Otobong Nkanga (b. 1974, Kano, Nigeria) is visual artist and performer who lives and works in Antwerp, Belgium. Nkanga began her art studies at the Obafemi National University Awolowo in Ile-Ife, Nigeria, graduating in 1994, before studying at the École Nationale Supérieure des Beaux-Arts de Paris, France, from 1995 to 2001. In 2008 she earned her master’s degree in performing arts at DasArts, Amsterdam, The Netherlands. She has been an artist-in-residence at the Rijksakademie van Beeldende Kunsten in Amsterdam, and from 2013 to 2014, she was a guest of the DAAD Berliner Künstlerprogramm – Artists-in-Berlin Program. In 2015 she was the recipient of Yanghyun Prize. Her recent exhibitions and performances include: Landversation Beirut (2016), Beirut Art Center, Lebanon; Streamlines: Oceans, Global Trade and Migration (2016), Deichtorhallen Hamburg, Germany; Bruises and Lustre (2015), M HKA Antwerp, Belgium; Comot Your Eyes Make I Borrow You Mine (2015), Kadist Foundation Paris, France; Crumbling through Powdery Air (2015), Portikus, Frankfurt am Main, Germany; Landversation (2014), 31st São Paulo Biennale, Brazil; In Pursuit of Bling (2014), 8th Berlin Biennale, Germany; Taste of a Stone: Itiat Esa Ufok, 11th Sharjah Biennial (2013), United Arab Emirates; and Contained Measures of Tangible Memories: Indigo Regina, 2nd Benin Biennial (2012), Cotonou, Benin; among others.

Statement

Otobong Nkanga’s drawings, installations, photographs, and sculptures examine ideas around land and the value of natural resources. Thematically connected through architecture and landscape, Nkanga’s multifaceted work not only encompasses photography, drawing, painting, sculpture, installation, and video, but also involves activities or performance.

The artist uses her own body and voice in performances or videos, becoming the protagonist in the work. Her presence, however, serves mostly as a self-effacing catalyst, an invisible hand that sets the artistic process in motion. In many of her works, Nkanga reflects on the use and cultural value connected to natural resources, exploring how meaning and function are relative within cultures, and revealing the different roles and histories that exist, particularly within the context of the artist’s own autobiography and memories.

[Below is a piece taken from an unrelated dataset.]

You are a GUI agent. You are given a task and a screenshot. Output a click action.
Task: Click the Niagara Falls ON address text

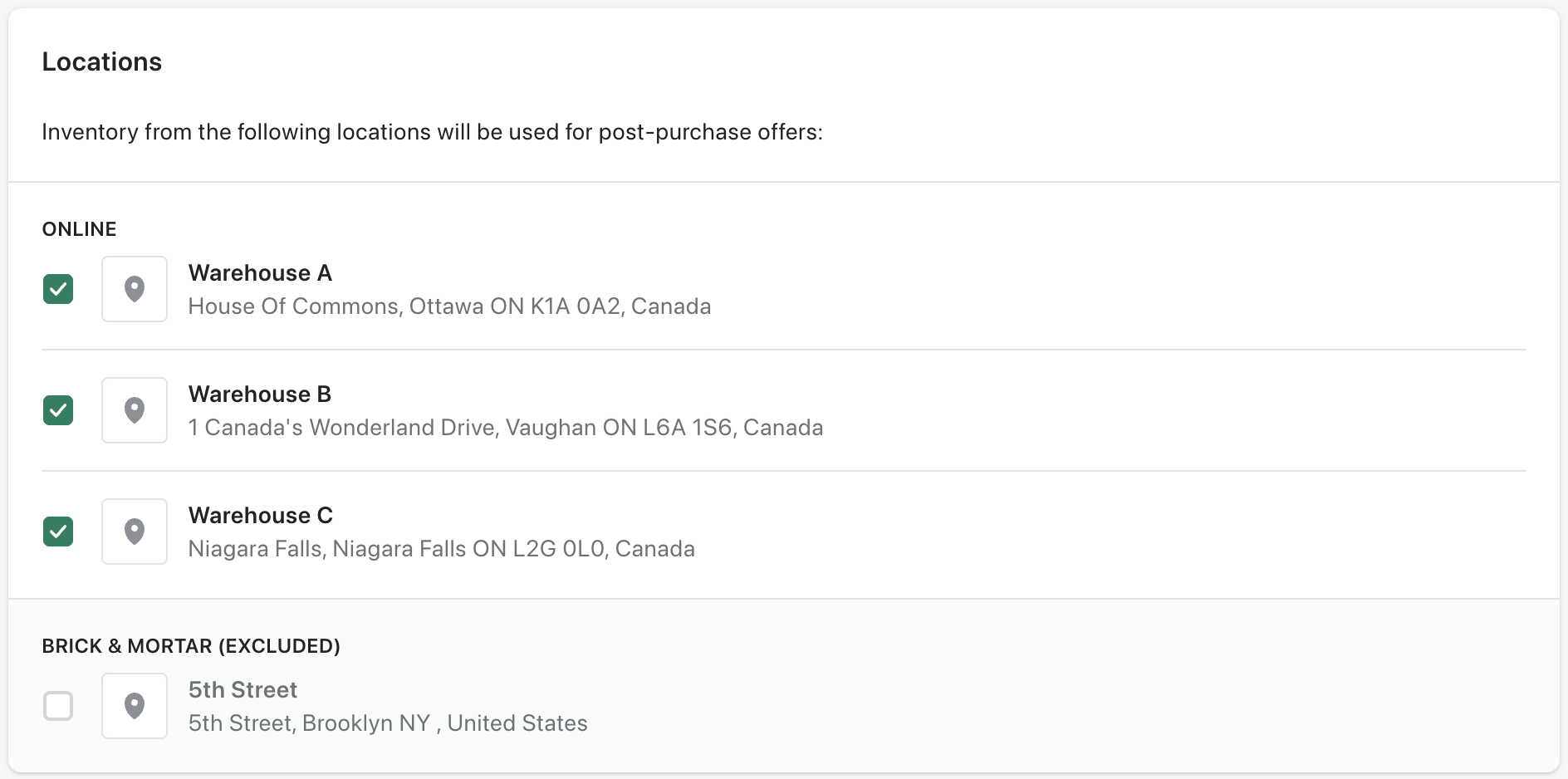(x=442, y=549)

The Weight of Scars (2015) is a large four-panel textile piece with ten photographic images printed on Forex plates that have been fixed to the woven textile. Nkanga designed the tapestries for her exhibition Bruises and Lustre at M HKA – Museum of Modern Art, Antwerp, Belgium. The work relates to the heritage of a scarred, fractured landscape, the act of reconstruction, and the weight that comes with such a legacy. The ten circular photographic plates are images of what remains today of the former mined area in the northwestern part of Namibia, which today lies empty, abandoned, and even fenced off.

The images show details of cracked surfaces, holes in the ground and walls, massive abandoned concrete structures, pipelines cutting through the landscape, and so on. These residues of a once rich and fertile ground filled with the promise of a better economy and life are now empty and drained. The struggle for balance, repair, and renewal are constantly taking place in the world in which we live; our bodies and the landscape are entangled in this process. In her photography, Nkanga investigates the boundary between the documentary truth of photography and what lies outside of the frame and remains invisible. Everything that preceded the instant the artist took the picture, or happens after that moment, cannot be contained in the static image – the picture can therefore be considered a piece of evidence but one that doesn’t necessarily show truth. Nkanga wants to capture the changing world around her, and photography is evidence of human interference.